One of my absolute favorite places in Jerusalem — and not just as a tour guide but also as a city resident — is Machane Yehuda, the outdoor market at the heart of the city. I’m a real foodie, and this market (commonly just referred to as “the shuk” — the Hebrew and Arabic word for market) is a gourmand’s playground. I’ve given many a tour there, and love bringing people to what I consider my second home.

And yet, I realized that there is so much more to the shuk than just the delicious food. So much history and complexity. To me, Shuk Machane Yehuda is actually the city of Jerusalem in microcosm. The people who shop and visit there reflect the diverse populace of the city. And the changes that have taken place in the shuk over time mimic the changes that have transformed the city itself.

So I decided to create a series of blog posts that will try to tell you everything you ever wanted to know about Machane Yehuda market. I first thought about all the things I wanted to tell you about the shuk, and then I also asked friends if they had any questions they wanted answered. This will be the first of at least five different posts, and will deal with background information — some of the what, why, where and when. So if you have questions of your own, please send them to me so I can try to include answers in future posts!


What is Machane Yehuda?


At its core, Machane Yehuda Market is the main place for Jerusalemites to buy groceries: produce galore (and super fresh, to boot), meat and fish, eggs, spices, baked goods and the like. But over the years, it has become so much more. Specialty food shops, restaurants and cafes, bars, houseware stores, and even clothing and jewelry stores. You can find it all in Machane Yehuda.

But more than that, the shuk is a place of legends and stories. A place where you can truly absorb the atmosphere that is uniquely Jerusalem. It is a place to shop, but also a place to sit, to talk, to meet, to smell, and to listen.

What’s with the name?


Old b/w photo of mahane yehuda
An early photo of the shuk, probably from early in the 20th Century. (photo via Wikimedia)
To be accurate, “Machane Yehuda” is not the market itself. Machane Yehuda is a small neighborhood (established in 1887) directly across Jaffa Road from the market. It was named for Yehuda Navon, brother of one of the neighborhood’s founders. Thus, Machane Yehuda Market or Shuk Machane Yehuda is a more accurate way of referring to the shuk, but most Jerusalemites won’t use the full name.

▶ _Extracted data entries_
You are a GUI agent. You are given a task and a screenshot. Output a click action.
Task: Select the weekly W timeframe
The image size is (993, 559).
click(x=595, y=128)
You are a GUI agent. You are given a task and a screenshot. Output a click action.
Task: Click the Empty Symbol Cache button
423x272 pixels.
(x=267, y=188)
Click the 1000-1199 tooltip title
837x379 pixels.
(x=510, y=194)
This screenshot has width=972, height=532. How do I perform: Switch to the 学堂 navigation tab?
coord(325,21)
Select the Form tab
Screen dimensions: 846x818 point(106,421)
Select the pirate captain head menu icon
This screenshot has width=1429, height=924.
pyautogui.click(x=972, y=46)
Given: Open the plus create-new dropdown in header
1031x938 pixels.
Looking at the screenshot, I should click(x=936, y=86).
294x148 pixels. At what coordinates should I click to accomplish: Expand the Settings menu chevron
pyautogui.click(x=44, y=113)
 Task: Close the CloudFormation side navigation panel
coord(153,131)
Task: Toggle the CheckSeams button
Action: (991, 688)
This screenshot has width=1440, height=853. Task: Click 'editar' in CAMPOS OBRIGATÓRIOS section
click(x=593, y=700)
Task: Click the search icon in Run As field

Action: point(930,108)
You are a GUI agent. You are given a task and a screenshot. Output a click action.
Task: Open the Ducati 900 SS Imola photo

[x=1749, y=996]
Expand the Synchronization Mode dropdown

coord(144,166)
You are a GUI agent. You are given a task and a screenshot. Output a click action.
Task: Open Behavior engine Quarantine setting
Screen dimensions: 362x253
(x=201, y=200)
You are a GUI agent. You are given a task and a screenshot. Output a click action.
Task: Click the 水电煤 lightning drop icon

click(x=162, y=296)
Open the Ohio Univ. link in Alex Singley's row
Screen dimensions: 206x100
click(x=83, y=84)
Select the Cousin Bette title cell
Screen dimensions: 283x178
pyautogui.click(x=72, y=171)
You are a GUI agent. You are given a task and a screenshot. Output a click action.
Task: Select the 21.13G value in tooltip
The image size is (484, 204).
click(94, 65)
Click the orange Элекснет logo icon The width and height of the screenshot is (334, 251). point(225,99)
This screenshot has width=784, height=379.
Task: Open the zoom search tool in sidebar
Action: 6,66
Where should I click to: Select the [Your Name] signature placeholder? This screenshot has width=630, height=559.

▶ _Exercise A_
According to the Machane Yehuda post, who was the Machane Yehuda neighborhood named for?
▶ _Exercise B_
Return, unchanged, the rows of the extracted data entries from the line containing "Click the orange" through the end of the entries.

▶ _Written response A_
Yehuda Navon, brother of one of the neighborhood's founders.

▶ _Written response B_
Click the orange Элекснет logo icon The width and height of the screenshot is (334, 251). point(225,99)
This screenshot has width=784, height=379.
Task: Open the zoom search tool in sidebar
Action: 6,66
Where should I click to: Select the [Your Name] signature placeholder? This screenshot has width=630, height=559.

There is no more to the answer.